Analysis and Disposition
a) Objections to Portions of the Respondent’s Affidavit
[42] At the outset of the motion, the Applicant’s counsel took issue with three parts of the Respondent’s affidavit, sworn June 27, 2018. One paragraph includes a reference to a discussion that took place at a Settlement Conference. One paragraph used the term “we” but did not state to whom this referred. The third paragraph includes a reference to a position taken at closed mediation. I agree with the Applicant’s objections and order that the sentences containing these references be struck from the Respondent’s affidavit.
b) Summer Access
[43] Under the regular schedule, the child would be in the Applicant’s care from Sunday, July 29, 2018 at noon until the morning of Wednesday, August 1, 2018. The Applicant is requesting that the child be in his care for the rest of the day on Wednesday, August 1, 2018 through to the evening of Saturday, August 4, 2018 at 8 p.m. As Saturday, August 4, 2018 is the first Saturday in the month, the child would normally be in the Applicant’s care from Saturday at noon through to the following Wednesday morning. The Applicant has agreed to return the child earlier (on Saturday evening at 8 p.m.) so that the child can attend a sleep away camp the following week. The Applicant is also agreeable to the Respondent having the child for a similar extended period in the summer.
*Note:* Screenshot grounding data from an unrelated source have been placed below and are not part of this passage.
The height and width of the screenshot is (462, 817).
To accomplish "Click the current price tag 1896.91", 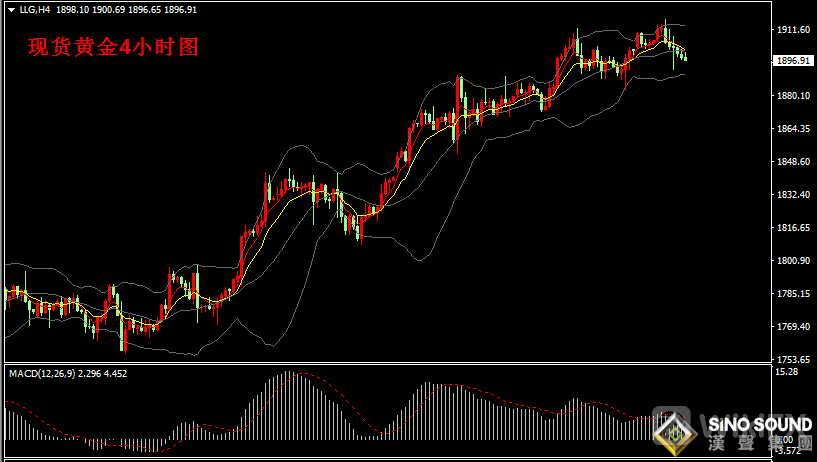I will [x=792, y=60].
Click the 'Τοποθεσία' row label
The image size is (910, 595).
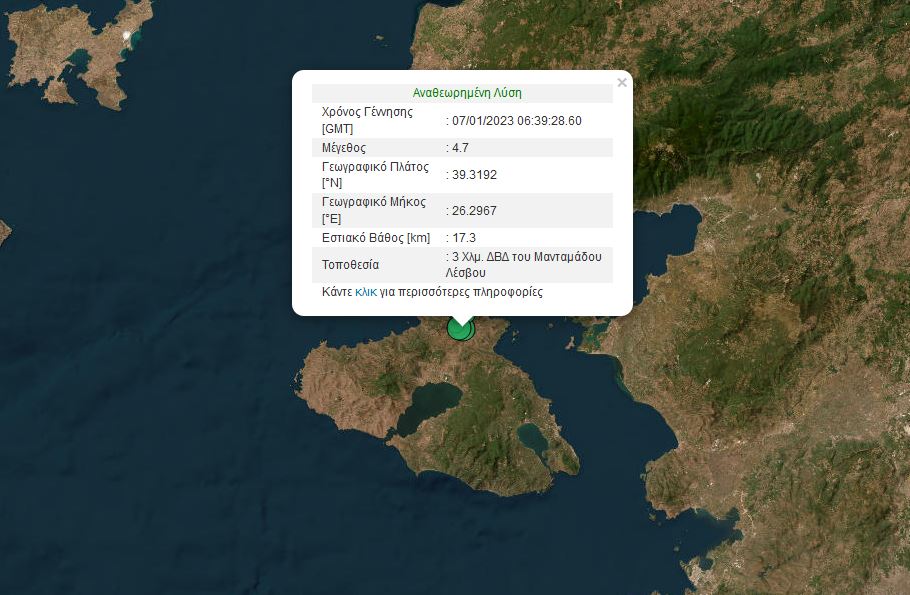tap(350, 265)
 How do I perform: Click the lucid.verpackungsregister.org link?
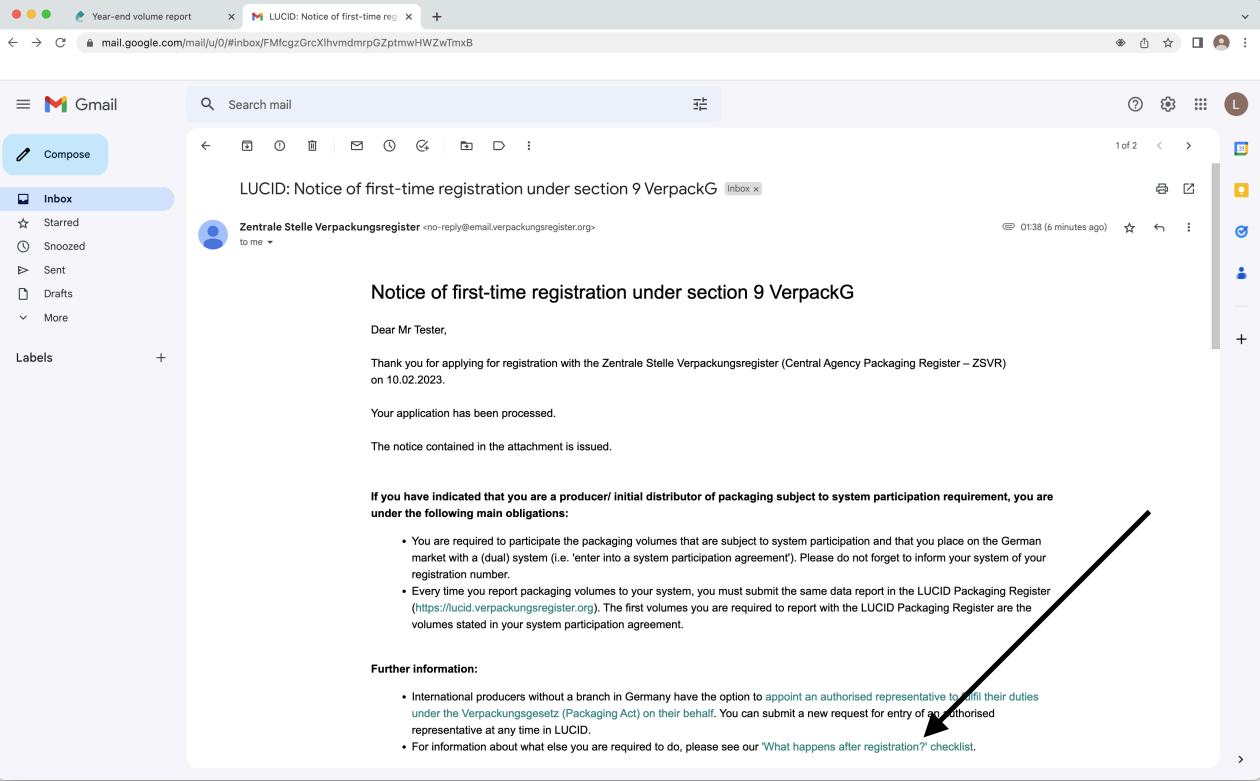pyautogui.click(x=504, y=608)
[44] The effect of the Applicant’s request for summer access is that he has three additional days with the child in his care during the week in question (being Wednesday, Thursday and Friday), although he also loses time with the child the following week when the child is in camp and also when the Respondent has extended time for her summer holiday, if she wishes to take one. The net effect of the Applicant’s proposal, in totality, is that he would not have any extra time with the child, but simply adjusts the schedule so that the child can attend sleep away camp for one week, and each parent can have an extended period for a summer holiday.
[45] The Respondent's primary objection to the Applicant’s request is her concern that the Applicant has an alcohol dependency problem. She is particularly concerned that the Applicant drinks excessively on weekends, and that the Applicant intends to spend this time at a cottage, with his family, who she also alleges would be drinking excessively such that the child would be at risk in the Applicant’s care.
[46] While the Respondent takes issue with the evidence put forward by the Applicant that he does not have an alcohol problem, she has not provided any evidence of her own, aside from her own statements, in support of her allegation that the Applicant does have an alcohol problem. The Respondent’s own evidence is effectively that the Applicant used to drink too much, she believes he still does, and based on her own research, she believes he is an alcoholic.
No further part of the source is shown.